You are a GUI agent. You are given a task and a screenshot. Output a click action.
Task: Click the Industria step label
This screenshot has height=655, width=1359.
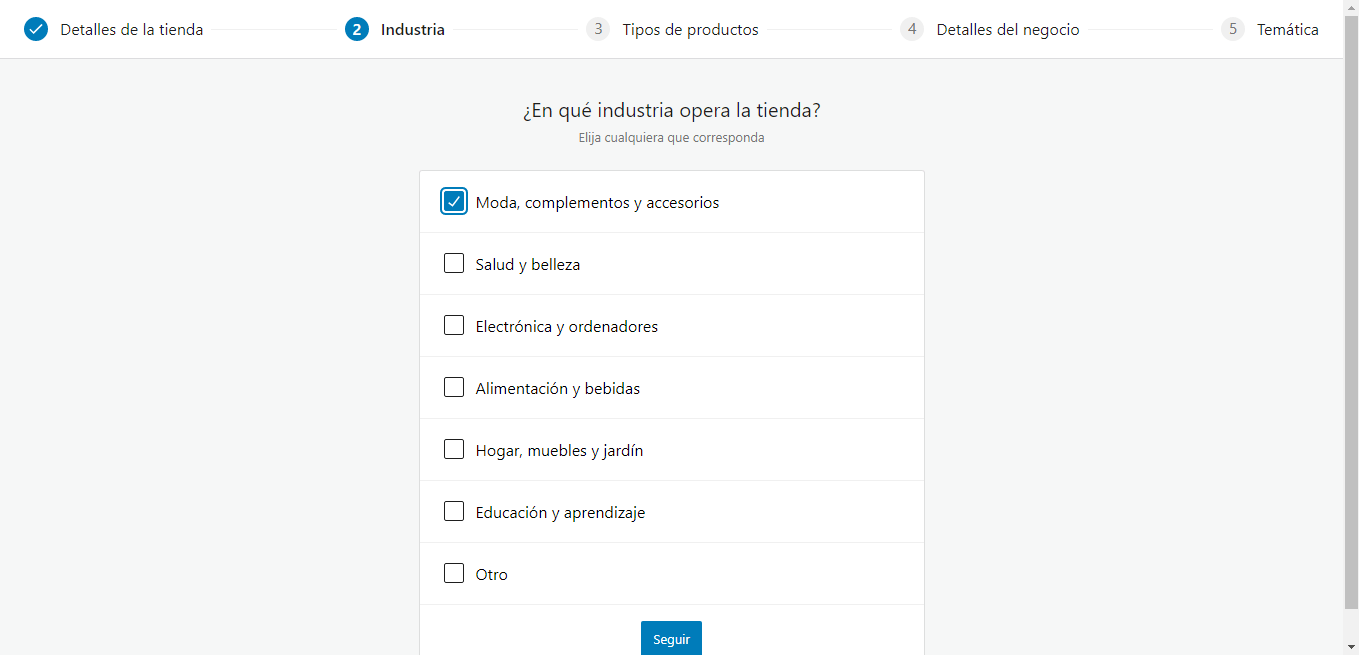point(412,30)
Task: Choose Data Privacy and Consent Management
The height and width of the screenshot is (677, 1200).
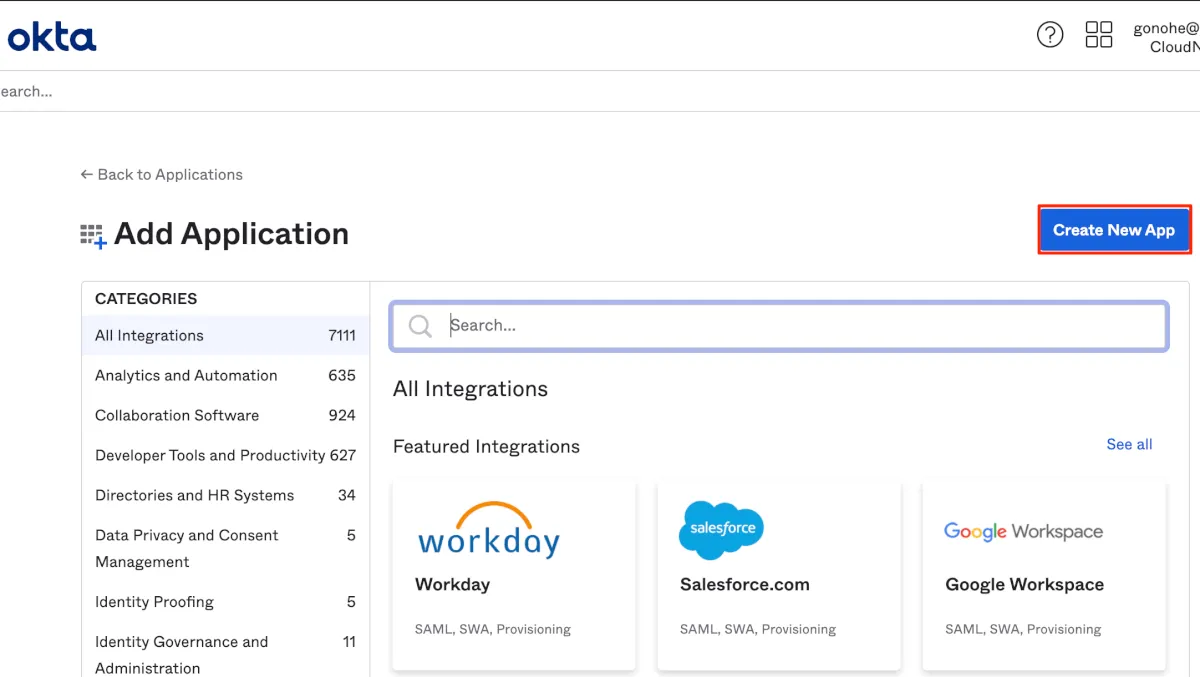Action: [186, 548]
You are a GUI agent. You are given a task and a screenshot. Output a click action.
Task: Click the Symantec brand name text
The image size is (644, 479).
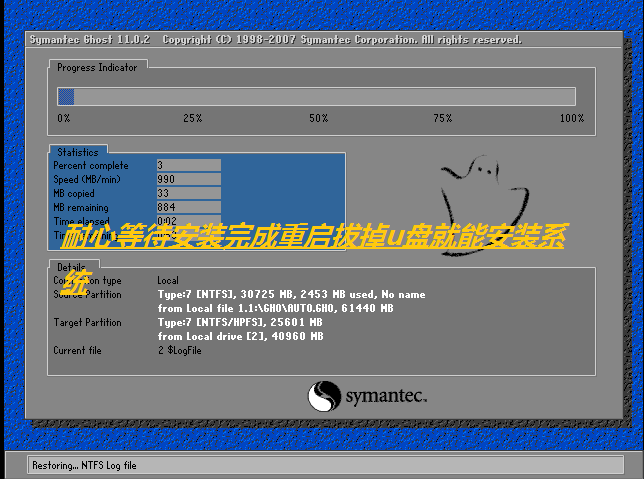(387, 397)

——————

## EXERCISE BRIEF
None of the images should be copied, but every entry must be given again exactly.

## SOLUTION
You are a GUI agent. You are given a task and a screenshot. Output a click action.
Task: Click the Industria step label
This screenshot has height=655, width=1359.
point(412,30)
Task: Choose Data Privacy and Consent Management
The height and width of the screenshot is (677, 1200).
Action: [186, 548]
You are a GUI agent. You are given a task and a screenshot. Output a click action.
Task: Click the Symantec brand name text
The image size is (644, 479).
(387, 397)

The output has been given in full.